▸ Directive
Copy out the material starting at the line containing "Image resolution: width=1107" and ending at the line containing "Action: click(902, 281)", both lines included. Omit the pictures.

▸ Input records
----------------------------------------
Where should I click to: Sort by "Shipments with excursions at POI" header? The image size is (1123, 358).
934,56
----------------------------------------
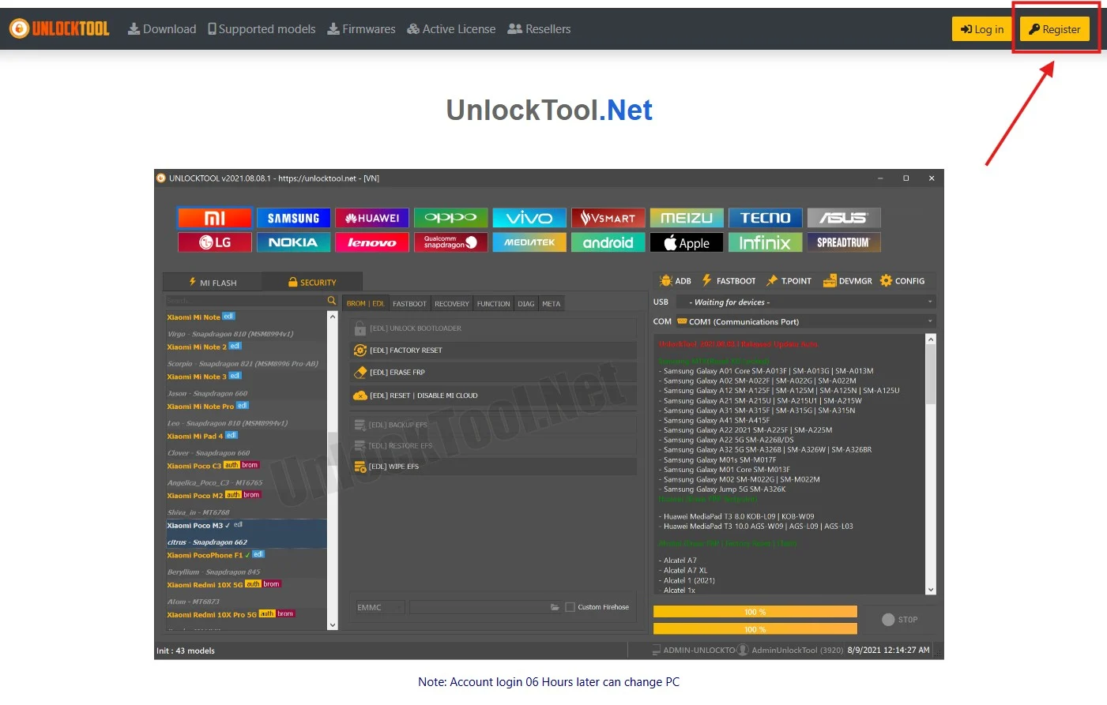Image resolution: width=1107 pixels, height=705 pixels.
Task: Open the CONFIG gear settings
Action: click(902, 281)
----------------------------------------
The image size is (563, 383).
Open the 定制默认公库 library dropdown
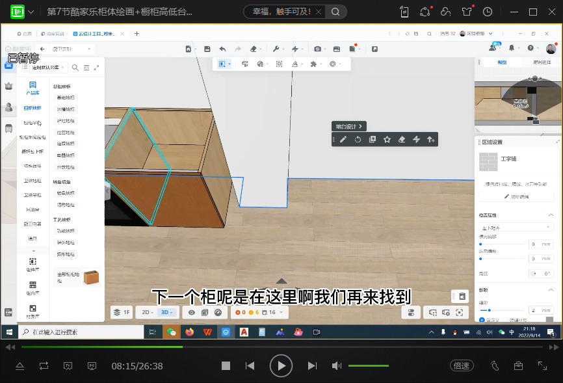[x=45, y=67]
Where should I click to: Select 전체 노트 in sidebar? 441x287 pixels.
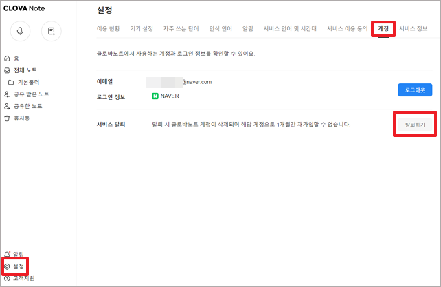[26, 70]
----------------------------------------
▸ Result for this exercise
Image resolution: width=1107 pixels, height=705 pixels.
Task: Open the CONFIG gear settings
Action: click(902, 281)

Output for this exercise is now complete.